L’urbanisation et l’introduction d’espèces sauvages en ville amplifient le risque de passage à l’homme de virus portés par des animaux, estiment Jean-Christophe Fromantin, maire de Neuilly-sur-Seine, et le scientifique Didier Sicard.(Tribune au Monde)

Tribune. Depuis plusieurs années, nous accélérons le processus d’urbanisation du monde. Les populations citadines se mesurent dorénavant en dizaines de millions d’habitants. Elles se compteront peut-être demain en centaines de millions si d’autres projets comme celui de Jing-Jin-Ji qui prévoit la construction d’infrastructures entre Pékin, Tianjin, et l’ensemble de la province environnante de Hebei en vue de créer une mégalopole voient le jour. Wuhan, avec près de douze millions d’habitants, ferait presque figure de ville moyenne.

Par leur densité, ces nouvelles configurations urbaines portent en germe des déflagrations écologiques à haut potentiel de viralité. Elles amplifient les risques liés aux envies d’expériences exotiques des populations urbaines. Des plantes ou les animaux sauvages sont extraits de leur milieu naturel pour les implémenter artificiellement dans d’autres environnements incompatibles avec leur développement.

C’est ainsi que nous retrouvons des pangolins à Wuhan ou des palmiers d’Égypte dans l’hémisphère nord. Nous générons des courts-circuits entre l’homme et la nature. Ces dynamites virales portent des noms : Ébola, VIH, la maladie de Lyme, les virus aviaires (H5N1 etc.) ou les coronavirus. Dans chaque cas, elles procèdent d’une anthropisation dont nous parvenons, avec de plus en plus de difficultés, à limiter les conséquences sanitaires.
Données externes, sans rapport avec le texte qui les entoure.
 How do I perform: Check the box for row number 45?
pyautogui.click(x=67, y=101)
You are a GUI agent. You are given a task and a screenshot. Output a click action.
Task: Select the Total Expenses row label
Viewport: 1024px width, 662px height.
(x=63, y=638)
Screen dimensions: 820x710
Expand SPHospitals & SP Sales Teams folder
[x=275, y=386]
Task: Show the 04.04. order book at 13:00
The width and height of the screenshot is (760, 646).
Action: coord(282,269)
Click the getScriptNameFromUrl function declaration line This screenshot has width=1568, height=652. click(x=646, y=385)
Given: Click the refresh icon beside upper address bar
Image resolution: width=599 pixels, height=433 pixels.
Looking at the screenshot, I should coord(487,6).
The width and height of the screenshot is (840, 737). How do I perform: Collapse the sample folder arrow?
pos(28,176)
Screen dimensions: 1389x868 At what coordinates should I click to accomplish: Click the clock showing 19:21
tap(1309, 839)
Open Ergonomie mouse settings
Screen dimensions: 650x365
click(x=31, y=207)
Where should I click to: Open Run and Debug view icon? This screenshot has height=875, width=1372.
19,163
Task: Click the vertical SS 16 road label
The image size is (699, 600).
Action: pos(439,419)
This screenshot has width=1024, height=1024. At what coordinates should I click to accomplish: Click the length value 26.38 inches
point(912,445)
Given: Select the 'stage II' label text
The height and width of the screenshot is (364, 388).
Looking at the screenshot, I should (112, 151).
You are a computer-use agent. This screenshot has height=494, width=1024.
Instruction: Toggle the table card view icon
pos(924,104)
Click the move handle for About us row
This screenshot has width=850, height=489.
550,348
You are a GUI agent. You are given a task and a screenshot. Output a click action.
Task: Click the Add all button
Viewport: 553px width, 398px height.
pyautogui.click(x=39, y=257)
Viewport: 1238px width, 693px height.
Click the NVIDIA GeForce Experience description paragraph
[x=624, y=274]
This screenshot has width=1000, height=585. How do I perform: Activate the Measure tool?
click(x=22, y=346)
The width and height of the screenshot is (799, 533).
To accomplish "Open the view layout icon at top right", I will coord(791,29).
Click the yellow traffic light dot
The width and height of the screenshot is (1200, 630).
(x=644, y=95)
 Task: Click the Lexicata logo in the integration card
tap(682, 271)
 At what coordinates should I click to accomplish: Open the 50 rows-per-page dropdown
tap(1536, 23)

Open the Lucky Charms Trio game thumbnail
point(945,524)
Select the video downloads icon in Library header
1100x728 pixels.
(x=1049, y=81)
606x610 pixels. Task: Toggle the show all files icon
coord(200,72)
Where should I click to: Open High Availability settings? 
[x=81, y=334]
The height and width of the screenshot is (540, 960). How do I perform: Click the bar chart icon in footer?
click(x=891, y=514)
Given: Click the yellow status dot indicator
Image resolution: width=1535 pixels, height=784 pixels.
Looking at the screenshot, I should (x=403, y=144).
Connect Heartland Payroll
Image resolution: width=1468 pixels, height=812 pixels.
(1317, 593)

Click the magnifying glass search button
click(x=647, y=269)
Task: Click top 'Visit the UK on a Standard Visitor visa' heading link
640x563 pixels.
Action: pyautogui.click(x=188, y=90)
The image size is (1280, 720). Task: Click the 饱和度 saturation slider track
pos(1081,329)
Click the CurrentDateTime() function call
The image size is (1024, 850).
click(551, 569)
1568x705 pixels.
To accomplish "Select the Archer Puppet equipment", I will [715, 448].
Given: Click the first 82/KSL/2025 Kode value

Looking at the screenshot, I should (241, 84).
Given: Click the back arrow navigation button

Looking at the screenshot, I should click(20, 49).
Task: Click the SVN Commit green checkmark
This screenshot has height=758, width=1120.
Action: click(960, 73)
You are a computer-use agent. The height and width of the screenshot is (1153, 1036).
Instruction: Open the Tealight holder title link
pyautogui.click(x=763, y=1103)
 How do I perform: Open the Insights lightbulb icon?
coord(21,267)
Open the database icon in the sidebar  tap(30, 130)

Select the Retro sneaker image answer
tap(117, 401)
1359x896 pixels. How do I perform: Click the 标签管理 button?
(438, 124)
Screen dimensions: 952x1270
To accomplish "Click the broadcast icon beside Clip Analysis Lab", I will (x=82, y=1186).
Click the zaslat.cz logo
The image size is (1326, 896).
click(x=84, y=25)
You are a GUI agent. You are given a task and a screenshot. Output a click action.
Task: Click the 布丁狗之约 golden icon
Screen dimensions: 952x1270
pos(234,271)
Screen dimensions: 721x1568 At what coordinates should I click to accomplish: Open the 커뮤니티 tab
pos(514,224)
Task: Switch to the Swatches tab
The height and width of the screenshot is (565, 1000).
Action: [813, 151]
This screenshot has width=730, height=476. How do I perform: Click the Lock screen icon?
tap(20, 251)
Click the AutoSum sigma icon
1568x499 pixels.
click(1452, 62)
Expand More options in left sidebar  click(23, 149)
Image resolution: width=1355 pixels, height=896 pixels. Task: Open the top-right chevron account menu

Le recul de la nature face à des villes de plus en plus grandes

Plus les villes sont grandes, plus la nature recule, plus des espèces sauvages sont contraintes de vivre en milieu urbain, plus nos univers sont connectés, plus vite les vecteurs de propagation agissent. Ce sont d’abord des insectes, des chauves-souris ou des reptiles qui véhiculent les virus puis, 4 milliards d’individus qui chaque année voyagent d’une métropole à l’autre, et prennent le relais des animaux.

Le virus Ébola a été maîtrisé car il se propageait loin des villes, dans des villages africains du Zaïre, suffisamment hermétiques les uns des autres ; il était assez grave pour que la mort précède sa diffusion et permette de réagir à temps. Si Ébola atteignait une grande unité urbaine, il est probable qu’il déclencherait une immense catastrophe sanitaire. Le VIH est millénaire, il restait confiné dans sa version simienne (SIV) dans un environnement enclos.

Mais son transfert chez l’homme – causé par des blessures à l’occasion de chasses – a entraîné silencieusement pendant de longues années sa transmission dans des villages reculés. Avant que la création de grands ports africains ne favorise un afflux de populations, donc de prostituées, ce qui en a fait la maladie mondiale que nous connaissons. Plus près de nous, la maladie de Lyme s’est développée quand les rongeurs ont disparu de nos forêts et que les tiques ont fait des hommes leurs nouvelles proies.